Task data
▼
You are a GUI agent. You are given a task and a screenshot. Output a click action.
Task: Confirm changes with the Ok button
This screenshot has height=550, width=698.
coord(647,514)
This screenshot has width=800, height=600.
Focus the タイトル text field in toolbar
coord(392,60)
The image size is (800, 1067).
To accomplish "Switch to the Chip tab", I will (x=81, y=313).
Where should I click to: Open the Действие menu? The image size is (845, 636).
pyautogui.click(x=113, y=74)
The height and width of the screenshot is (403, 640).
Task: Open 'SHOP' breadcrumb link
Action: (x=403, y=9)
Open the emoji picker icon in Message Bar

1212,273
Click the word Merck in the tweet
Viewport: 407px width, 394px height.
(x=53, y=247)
▲
Exercise objective
Every entry above must be reproduced exactly.

Answer for this exercise
You are a GUI agent. You are given a task and a screenshot. Output a click action.
Task: Confirm changes with the Ok button
This screenshot has height=550, width=698.
coord(647,514)
This screenshot has width=800, height=600.
Focus the タイトル text field in toolbar
coord(392,60)
The image size is (800, 1067).
To accomplish "Switch to the Chip tab", I will (x=81, y=313).
Where should I click to: Open the Действие menu? The image size is (845, 636).
pyautogui.click(x=113, y=74)
The height and width of the screenshot is (403, 640).
Task: Open 'SHOP' breadcrumb link
Action: (x=403, y=9)
Open the emoji picker icon in Message Bar

1212,273
Click the word Merck in the tweet
Viewport: 407px width, 394px height.
(x=53, y=247)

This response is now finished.